Task directions:
Set down, exactly as written, every line from the top of the records below to the line containing "certificación LEED (61, 1182)", both ends included, and no others.

Excerpted records:
= Beginning of Section =

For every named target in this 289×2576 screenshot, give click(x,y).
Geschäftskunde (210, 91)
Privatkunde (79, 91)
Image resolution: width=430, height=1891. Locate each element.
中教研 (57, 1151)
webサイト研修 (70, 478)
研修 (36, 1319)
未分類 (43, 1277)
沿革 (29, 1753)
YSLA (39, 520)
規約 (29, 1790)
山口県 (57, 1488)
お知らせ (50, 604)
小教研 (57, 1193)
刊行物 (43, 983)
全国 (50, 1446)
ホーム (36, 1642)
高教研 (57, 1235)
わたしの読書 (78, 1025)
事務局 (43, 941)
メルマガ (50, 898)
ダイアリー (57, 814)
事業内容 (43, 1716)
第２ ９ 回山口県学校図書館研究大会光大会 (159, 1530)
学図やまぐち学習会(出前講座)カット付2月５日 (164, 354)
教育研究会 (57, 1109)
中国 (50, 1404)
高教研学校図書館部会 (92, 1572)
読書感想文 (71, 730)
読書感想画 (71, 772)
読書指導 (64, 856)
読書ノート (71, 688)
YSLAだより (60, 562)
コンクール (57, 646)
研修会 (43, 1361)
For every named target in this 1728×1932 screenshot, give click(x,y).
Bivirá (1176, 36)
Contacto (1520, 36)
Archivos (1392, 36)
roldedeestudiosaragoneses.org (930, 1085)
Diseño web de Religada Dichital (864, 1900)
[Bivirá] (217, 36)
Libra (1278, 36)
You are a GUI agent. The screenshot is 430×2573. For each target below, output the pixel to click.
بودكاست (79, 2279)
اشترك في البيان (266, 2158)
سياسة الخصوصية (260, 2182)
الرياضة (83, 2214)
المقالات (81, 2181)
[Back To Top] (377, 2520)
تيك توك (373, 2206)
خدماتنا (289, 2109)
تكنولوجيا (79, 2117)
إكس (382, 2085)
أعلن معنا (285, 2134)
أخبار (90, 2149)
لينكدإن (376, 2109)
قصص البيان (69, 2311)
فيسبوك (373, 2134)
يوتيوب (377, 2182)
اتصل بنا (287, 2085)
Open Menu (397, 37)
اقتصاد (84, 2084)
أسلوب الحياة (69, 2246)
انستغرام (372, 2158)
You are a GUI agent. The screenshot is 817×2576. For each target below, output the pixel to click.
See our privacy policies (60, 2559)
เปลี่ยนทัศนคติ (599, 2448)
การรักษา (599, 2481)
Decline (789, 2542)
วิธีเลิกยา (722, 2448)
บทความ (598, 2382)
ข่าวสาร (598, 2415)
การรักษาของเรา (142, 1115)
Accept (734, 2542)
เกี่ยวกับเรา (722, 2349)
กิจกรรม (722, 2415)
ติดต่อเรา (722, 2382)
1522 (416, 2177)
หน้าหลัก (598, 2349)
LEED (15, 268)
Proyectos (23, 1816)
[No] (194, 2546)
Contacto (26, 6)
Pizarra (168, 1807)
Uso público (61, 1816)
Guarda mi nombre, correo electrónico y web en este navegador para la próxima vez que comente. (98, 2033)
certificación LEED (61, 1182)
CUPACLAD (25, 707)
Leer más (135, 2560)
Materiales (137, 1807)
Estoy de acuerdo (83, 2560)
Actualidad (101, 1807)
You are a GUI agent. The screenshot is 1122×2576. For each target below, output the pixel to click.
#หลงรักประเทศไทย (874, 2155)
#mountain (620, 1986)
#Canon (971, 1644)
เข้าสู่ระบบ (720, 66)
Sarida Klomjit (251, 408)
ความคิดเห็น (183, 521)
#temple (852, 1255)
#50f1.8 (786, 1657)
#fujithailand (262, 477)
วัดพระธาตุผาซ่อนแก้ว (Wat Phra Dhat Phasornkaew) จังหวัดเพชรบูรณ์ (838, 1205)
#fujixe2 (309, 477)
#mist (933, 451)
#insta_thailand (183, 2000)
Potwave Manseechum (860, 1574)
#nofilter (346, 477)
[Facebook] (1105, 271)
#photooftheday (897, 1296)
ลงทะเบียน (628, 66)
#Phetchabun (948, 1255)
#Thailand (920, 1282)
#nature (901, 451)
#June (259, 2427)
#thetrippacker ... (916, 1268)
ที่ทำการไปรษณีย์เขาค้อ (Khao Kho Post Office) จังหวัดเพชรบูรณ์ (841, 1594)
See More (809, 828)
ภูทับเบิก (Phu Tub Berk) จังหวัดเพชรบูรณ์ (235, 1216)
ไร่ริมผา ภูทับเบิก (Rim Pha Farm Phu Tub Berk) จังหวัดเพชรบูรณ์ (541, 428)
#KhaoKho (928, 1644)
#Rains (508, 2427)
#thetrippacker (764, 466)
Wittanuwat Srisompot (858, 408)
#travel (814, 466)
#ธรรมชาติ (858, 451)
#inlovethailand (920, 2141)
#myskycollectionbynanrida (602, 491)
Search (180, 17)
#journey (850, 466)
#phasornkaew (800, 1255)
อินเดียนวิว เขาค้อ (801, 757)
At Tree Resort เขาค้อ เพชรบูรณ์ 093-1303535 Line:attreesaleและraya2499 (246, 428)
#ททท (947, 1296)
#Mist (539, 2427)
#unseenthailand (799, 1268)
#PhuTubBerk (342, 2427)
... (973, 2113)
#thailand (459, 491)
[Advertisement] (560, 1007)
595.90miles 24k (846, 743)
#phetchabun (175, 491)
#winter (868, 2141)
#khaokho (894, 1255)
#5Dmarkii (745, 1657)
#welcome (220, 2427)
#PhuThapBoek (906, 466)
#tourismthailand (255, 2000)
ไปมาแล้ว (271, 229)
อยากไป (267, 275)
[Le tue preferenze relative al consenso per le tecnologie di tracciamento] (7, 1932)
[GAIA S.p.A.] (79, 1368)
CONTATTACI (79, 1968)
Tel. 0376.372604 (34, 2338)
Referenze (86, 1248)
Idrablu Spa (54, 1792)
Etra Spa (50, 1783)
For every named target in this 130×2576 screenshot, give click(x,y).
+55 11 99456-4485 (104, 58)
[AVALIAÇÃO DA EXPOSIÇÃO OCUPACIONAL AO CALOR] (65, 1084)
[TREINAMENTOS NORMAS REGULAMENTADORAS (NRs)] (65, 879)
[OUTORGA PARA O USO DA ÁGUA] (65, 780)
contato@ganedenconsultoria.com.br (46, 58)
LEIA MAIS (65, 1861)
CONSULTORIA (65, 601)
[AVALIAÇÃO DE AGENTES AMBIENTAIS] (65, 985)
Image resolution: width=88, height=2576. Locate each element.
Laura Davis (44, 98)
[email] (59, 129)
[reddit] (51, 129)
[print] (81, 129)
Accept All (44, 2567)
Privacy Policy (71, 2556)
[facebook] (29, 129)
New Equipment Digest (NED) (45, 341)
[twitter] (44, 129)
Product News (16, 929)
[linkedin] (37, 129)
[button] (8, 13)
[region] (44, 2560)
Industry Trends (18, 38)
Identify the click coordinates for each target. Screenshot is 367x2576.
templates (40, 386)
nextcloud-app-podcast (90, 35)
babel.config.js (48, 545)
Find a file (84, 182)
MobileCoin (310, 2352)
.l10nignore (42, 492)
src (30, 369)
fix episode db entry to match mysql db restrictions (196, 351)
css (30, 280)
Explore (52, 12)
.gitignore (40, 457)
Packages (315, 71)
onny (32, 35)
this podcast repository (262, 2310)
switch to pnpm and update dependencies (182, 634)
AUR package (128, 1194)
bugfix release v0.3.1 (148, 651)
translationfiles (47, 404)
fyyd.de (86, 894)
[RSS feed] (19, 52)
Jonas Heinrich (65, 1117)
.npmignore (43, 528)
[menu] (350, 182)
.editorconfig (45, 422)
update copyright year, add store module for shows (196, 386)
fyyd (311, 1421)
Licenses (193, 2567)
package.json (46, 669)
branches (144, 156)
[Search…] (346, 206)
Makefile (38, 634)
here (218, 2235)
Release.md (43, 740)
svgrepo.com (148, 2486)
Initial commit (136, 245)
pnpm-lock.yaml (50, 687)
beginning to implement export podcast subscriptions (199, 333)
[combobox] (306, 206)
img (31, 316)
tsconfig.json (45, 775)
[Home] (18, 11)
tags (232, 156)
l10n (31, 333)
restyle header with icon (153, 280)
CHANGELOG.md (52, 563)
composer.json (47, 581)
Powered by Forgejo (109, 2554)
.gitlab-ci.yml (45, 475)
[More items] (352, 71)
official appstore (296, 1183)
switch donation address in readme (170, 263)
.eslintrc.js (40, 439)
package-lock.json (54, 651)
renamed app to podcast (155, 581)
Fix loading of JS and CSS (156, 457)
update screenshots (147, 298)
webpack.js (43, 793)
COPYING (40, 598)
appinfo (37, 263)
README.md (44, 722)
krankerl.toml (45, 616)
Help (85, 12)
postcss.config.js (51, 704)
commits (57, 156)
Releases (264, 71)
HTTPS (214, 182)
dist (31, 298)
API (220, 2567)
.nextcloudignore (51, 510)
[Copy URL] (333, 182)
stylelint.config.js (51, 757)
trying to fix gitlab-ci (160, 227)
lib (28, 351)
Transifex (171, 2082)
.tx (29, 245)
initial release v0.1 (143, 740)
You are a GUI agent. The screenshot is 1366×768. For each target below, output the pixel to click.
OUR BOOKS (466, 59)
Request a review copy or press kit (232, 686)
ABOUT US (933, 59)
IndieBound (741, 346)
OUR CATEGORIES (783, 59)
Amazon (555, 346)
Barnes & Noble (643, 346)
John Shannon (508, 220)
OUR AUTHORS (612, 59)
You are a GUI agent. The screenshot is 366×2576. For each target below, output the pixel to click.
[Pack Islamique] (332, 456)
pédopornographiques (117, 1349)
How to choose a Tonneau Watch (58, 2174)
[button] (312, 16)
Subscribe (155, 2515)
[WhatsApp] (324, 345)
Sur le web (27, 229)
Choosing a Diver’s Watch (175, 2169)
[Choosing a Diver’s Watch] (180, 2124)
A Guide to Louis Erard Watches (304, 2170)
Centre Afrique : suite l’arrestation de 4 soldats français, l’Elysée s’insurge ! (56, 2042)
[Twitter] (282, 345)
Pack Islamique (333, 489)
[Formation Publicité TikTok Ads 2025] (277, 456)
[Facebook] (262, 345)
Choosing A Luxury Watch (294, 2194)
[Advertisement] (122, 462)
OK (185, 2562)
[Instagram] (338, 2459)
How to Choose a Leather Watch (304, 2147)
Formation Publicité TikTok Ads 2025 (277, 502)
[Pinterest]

= End of Section =

Exercise response:
For every named target in this 289×2576 screenshot, give click(x,y).
Geschäftskunde (210, 91)
Privatkunde (79, 91)
Image resolution: width=430, height=1891. Locate each element.
中教研 (57, 1151)
webサイト研修 (70, 478)
研修 (36, 1319)
未分類 (43, 1277)
沿革 (29, 1753)
YSLA (39, 520)
規約 (29, 1790)
山口県 (57, 1488)
お知らせ (50, 604)
小教研 (57, 1193)
刊行物 (43, 983)
全国 (50, 1446)
ホーム (36, 1642)
高教研 (57, 1235)
わたしの読書 (78, 1025)
事務局 (43, 941)
メルマガ (50, 898)
ダイアリー (57, 814)
事業内容 (43, 1716)
第２ ９ 回山口県学校図書館研究大会光大会 (159, 1530)
学図やまぐち学習会(出前講座)カット付2月５日 (164, 354)
教育研究会 (57, 1109)
中国 (50, 1404)
高教研学校図書館部会 (92, 1572)
読書感想文 (71, 730)
読書感想画 (71, 772)
読書指導 (64, 856)
読書ノート (71, 688)
YSLAだより (60, 562)
コンクール (57, 646)
研修会 (43, 1361)
For every named target in this 1728×1932 screenshot, give click(x,y).
Bivirá (1176, 36)
Contacto (1520, 36)
Archivos (1392, 36)
roldedeestudiosaragoneses.org (930, 1085)
Diseño web de Religada Dichital (864, 1900)
[Bivirá] (217, 36)
Libra (1278, 36)
You are a GUI agent. The screenshot is 430×2573. For each target below, output the pixel to click.
بودكاست (79, 2279)
اشترك في البيان (266, 2158)
سياسة الخصوصية (260, 2182)
الرياضة (83, 2214)
المقالات (81, 2181)
[Back To Top] (377, 2520)
تيك توك (373, 2206)
خدماتنا (289, 2109)
تكنولوجيا (79, 2117)
إكس (382, 2085)
أعلن معنا (285, 2134)
أخبار (90, 2149)
لينكدإن (376, 2109)
قصص البيان (69, 2311)
فيسبوك (373, 2134)
يوتيوب (377, 2182)
اتصل بنا (287, 2085)
Open Menu (397, 37)
اقتصاد (84, 2084)
أسلوب الحياة (69, 2246)
انستغرام (372, 2158)
You are a GUI agent. The screenshot is 817×2576. For each target below, output the pixel to click.
See our privacy policies (60, 2559)
เปลี่ยนทัศนคติ (599, 2448)
การรักษา (599, 2481)
Decline (789, 2542)
วิธีเลิกยา (722, 2448)
บทความ (598, 2382)
ข่าวสาร (598, 2415)
การรักษาของเรา (142, 1115)
Accept (734, 2542)
เกี่ยวกับเรา (722, 2349)
กิจกรรม (722, 2415)
ติดต่อเรา (722, 2382)
1522 (416, 2177)
หน้าหลัก (598, 2349)
LEED (15, 268)
Proyectos (23, 1816)
[No] (194, 2546)
Contacto (26, 6)
Pizarra (168, 1807)
Uso público (61, 1816)
Guarda mi nombre, correo electrónico y web en este navegador para la próxima vez que comente. (98, 2033)
certificación LEED (61, 1182)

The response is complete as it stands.